### TASK REQUIREMENTS:
Arrange the data from the line containing "coordinates (1058, 443)." through the end of the data as a Markdown table with the columns Row and Line. Number each row and omit blank lines.

Records excerpted from a collection:
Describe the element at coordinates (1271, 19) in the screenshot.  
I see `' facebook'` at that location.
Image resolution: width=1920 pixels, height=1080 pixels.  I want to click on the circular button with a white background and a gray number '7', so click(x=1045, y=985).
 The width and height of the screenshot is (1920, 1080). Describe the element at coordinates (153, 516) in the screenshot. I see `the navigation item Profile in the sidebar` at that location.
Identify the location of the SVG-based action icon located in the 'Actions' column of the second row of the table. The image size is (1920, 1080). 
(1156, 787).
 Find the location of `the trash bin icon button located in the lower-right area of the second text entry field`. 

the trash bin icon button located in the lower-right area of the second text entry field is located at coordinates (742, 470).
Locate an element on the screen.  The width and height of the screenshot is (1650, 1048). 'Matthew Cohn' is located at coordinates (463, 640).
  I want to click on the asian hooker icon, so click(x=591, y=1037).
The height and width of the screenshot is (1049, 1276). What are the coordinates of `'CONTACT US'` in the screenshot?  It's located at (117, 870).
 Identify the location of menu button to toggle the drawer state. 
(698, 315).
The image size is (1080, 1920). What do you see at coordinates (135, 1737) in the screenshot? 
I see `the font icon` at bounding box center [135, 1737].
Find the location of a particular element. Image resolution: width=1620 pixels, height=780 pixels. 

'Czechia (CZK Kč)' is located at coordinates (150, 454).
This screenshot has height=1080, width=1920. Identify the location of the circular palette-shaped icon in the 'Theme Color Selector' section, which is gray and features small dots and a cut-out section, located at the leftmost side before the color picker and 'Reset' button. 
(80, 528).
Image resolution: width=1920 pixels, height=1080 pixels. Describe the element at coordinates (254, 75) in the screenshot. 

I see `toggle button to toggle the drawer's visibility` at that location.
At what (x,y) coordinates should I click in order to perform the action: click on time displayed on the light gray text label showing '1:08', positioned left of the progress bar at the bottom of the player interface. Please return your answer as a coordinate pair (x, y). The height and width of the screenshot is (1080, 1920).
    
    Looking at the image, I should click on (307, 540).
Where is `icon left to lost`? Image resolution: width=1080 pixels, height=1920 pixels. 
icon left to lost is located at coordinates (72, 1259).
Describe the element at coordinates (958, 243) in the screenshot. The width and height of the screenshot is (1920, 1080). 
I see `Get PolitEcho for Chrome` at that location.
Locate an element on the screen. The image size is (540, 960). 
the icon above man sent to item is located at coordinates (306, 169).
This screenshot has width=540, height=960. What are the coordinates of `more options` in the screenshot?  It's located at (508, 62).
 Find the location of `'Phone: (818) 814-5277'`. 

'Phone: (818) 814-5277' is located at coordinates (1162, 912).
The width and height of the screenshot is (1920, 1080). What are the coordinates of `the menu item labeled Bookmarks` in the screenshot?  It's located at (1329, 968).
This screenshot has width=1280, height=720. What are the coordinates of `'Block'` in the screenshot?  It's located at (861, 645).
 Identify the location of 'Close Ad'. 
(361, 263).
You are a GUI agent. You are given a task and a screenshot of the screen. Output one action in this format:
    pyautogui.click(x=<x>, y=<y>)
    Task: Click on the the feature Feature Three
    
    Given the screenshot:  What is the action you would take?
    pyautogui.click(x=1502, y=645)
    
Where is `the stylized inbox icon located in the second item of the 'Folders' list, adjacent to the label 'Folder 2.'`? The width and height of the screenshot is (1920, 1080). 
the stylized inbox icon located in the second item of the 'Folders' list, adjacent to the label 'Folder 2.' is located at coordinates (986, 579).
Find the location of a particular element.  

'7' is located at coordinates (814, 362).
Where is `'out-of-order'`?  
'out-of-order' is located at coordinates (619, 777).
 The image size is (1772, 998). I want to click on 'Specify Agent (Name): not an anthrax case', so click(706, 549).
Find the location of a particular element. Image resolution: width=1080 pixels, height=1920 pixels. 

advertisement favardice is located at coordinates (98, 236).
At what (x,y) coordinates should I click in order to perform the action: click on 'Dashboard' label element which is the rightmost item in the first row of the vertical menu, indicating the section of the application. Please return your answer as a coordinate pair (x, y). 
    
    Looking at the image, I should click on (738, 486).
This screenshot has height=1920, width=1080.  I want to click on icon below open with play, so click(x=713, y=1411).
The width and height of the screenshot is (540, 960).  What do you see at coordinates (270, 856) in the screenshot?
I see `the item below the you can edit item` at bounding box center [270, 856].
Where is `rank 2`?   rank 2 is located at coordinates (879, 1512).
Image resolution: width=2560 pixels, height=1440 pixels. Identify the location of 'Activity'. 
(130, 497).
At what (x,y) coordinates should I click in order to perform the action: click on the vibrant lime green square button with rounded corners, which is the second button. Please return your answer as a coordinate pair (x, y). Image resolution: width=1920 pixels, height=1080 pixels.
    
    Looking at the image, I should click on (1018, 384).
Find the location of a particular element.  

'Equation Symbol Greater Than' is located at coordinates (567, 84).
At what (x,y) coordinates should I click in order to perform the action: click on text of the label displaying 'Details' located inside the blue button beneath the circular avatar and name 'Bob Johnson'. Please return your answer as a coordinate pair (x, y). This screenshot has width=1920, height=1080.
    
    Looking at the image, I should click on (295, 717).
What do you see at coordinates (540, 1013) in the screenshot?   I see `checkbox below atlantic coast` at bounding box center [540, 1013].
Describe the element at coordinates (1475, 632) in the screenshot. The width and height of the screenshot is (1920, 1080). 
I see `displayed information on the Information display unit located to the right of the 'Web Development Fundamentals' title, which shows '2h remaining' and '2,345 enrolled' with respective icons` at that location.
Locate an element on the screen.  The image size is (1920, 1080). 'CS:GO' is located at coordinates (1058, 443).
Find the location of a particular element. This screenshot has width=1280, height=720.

### THE SOLUTION:
| Row | Line |
|---|---|
| 1 | Locate an element on the screen.  The image size is (1920, 1080). 'CS:GO' is located at coordinates (1058, 443). |
| 2 | Find the location of a particular element. This screenshot has width=1280, height=720. |